There is no artifice in either brother. Their fan appeal is directly attributable to who they are at their core. And it’s that very genuineness that has throngs of fans standing outside their hauler, waiting for just a moment of their time.

“It’s about being yourself – talking to people,” Hunter said. “It’s not like I turn it on or turn it off; it’s just about being yourself. This is who we are, this is who you get and this is how it will be. You can’t portray something you’re not. If you keep saying you’re an orange, but apples keep popping out, it’s only a matter of time [until they figure it out].”

The key word is ‘throngs’, however. One person wanting just a few moments of time is incidental. Dozens are an entirely different matter.

“It’s tough in Supercross because it’s such a long day,” Hunter said. “The recovery side of it’s tough to do everything. We get stuck outside the grid; we can’t be there for like 10 minutes. We’re stuck there for like an hour. It gets overwhelming at times.

“You feel bad because you want to sign everything, but you’re still here for a job. Every race day is like that. We do the best we can, but there are so many people who wait out front. They’re screaming for you. Even when we’re coming off the sessions, they’re already yelling before you put your bike on the stands. You don’t even get time to take you helmet off.”
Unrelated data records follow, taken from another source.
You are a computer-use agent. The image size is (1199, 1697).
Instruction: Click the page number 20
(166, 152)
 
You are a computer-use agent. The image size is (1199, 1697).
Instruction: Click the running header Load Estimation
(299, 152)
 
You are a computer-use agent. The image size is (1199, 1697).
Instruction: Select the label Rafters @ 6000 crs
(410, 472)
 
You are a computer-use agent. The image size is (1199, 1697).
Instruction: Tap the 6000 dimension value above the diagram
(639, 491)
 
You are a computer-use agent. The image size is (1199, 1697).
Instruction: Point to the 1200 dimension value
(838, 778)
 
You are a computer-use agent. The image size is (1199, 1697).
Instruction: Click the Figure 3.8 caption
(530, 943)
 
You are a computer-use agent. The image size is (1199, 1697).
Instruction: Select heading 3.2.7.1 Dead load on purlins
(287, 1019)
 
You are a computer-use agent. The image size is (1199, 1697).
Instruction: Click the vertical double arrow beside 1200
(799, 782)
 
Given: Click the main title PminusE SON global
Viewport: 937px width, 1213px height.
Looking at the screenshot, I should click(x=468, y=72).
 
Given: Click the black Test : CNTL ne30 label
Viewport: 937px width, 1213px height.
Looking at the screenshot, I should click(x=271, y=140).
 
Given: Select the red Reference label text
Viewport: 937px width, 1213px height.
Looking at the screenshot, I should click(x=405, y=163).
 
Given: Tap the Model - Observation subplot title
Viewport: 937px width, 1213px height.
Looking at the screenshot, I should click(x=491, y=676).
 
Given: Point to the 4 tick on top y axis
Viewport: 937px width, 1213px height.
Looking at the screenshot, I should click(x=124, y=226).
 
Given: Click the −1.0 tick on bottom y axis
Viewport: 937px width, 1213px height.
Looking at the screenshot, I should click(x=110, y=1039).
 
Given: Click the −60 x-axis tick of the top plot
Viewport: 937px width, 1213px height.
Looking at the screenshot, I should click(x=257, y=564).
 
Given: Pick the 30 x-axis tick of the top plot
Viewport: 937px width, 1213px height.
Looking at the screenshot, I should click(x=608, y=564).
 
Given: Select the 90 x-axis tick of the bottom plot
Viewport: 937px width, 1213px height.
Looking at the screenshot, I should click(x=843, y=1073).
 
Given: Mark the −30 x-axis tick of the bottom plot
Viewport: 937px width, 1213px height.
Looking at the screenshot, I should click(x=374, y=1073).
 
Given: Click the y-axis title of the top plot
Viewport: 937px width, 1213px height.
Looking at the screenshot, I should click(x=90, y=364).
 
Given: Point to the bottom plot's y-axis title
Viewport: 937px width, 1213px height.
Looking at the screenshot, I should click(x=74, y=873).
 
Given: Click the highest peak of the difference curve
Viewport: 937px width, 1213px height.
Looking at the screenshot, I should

It can be a double-edged sword. Personality is only one part of the equation. A much bigger part of the brothers’ fan appeal comes because of their success. Hunter finished second in the last two Supercross 250 West title battles and third in the past two Lucas Oil Pro Motocross Championships.

Jett won the last three titles he competed for, including last year’s 250 East Supercross Championship and the last two Motocross contests.

“I think they expect me to have nothing else to do on a Saturday and that I have unlimited energy,” Jett said. “But, I’m trying to recover for the next race.”

It’s a matter of timing. Jett has gained a reputation last year for handing out hundreds of donuts before the races during Red Bull fan appreciation sessions. And after the race, once the business at hand has been settled, Jett is equally available to the fans.

“After the race it’s fine; I’ll stay behind.” Jett said. “My job is done on the racing side of things, but until that last moto is done, my main thing is dirt bikes. The fans come along with it. The fans are part of the job, but main job at hand is the racing side of things. After the race, I’ll stay there for an hour or so. It’s a lot calmer.”